June 29, 2011

Divine Mathematics

by Jesse Johnson

If we can agree that the goal of the Christian life is to glorify God as much as is possible, then there really is only one natural question: what is the single most God-glorifying action a Christian can do?


Some may argue that all elements of a Christians life, such as prayer, fasting, worship, parenting, sanctification, etc.,  are equally important. But I disagree. While all spiritual disciplines are interconnected—if your prayer time falters, so do your affections for Jesus, and then your sanctification falters, and then you sin—they are not all equal. I argue that evangelism is the single most important action for a Christian, and I measure importance by the way an action glorifies God. Pastor MacArthur has often said “nothing so much glorifies God as his gracious redemption of hell bound sinners,” and if the chief purpose of mankind is to glorify God, nothing glorifies God as effectively as evangelism.

This is expressed by Paul in 2 Corinthians 4:15 when he writes, “that as grace extends to more and more people it may increase thanksgiving, to the glory of God.” This is divine mathematics. When one person gets saved, they live their life fighting sin, putting on godliness, and being sanctified. Every sin they shed and every act of obedience they do gives glory to God. But ultimately, that is just one person glorifying God. When that same person gives the gospel to another, and that second person comes to faith, God’s glory is doubly magnified. This is what Paul means when he wrote, “as grace extends to more and more people, it may increase thanksgiving to the glory of God.” This is divine mathematics. The more you evangelize, the more people get saved, and the more people get saved, the more God is glorified.

You are probably familiar with John Piper’s comparison of glorifying God to a magnifying lens.

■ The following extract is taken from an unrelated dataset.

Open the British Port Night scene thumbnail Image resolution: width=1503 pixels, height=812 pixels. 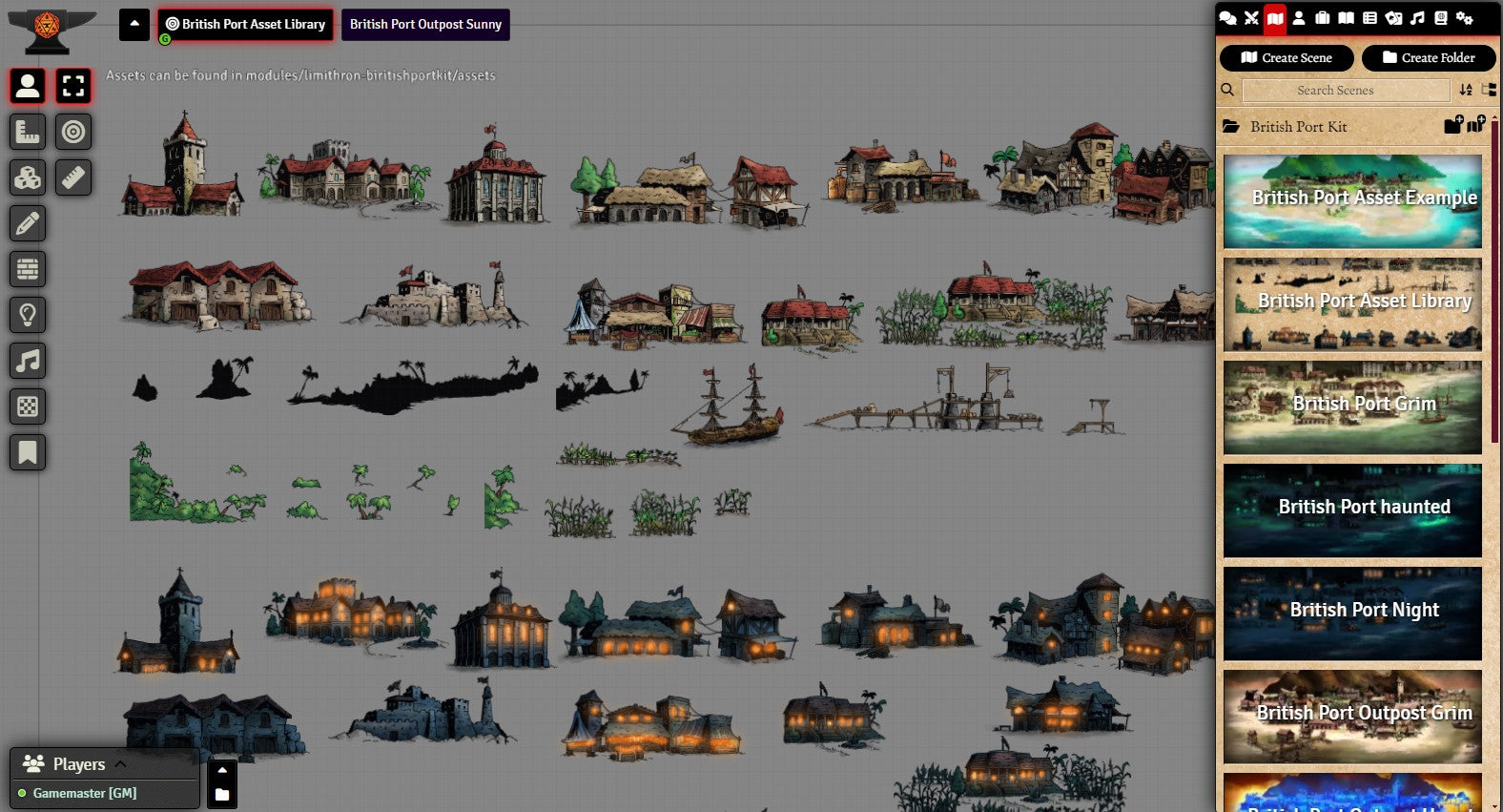pos(1352,613)
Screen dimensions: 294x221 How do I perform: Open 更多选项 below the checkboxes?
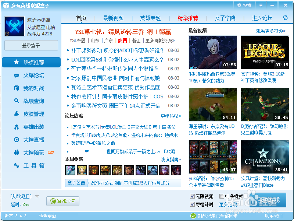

You glorify God not by making his attributes seem big in your life (as if God’s attributes were tiny, and people needed help to see them), but rather you magnify God’s glory in the same way you magnify the stars. You take something incomprehensibly big, and portray it in a way visible to all. This is most efficiently done in evangelism. When you explain the gospel to an unsaved person, you are essentially telling them about the glories of God in the person of Jesus Christ. I can’t think of another activity Christians do that magnifies God’s glory this immediately and directly.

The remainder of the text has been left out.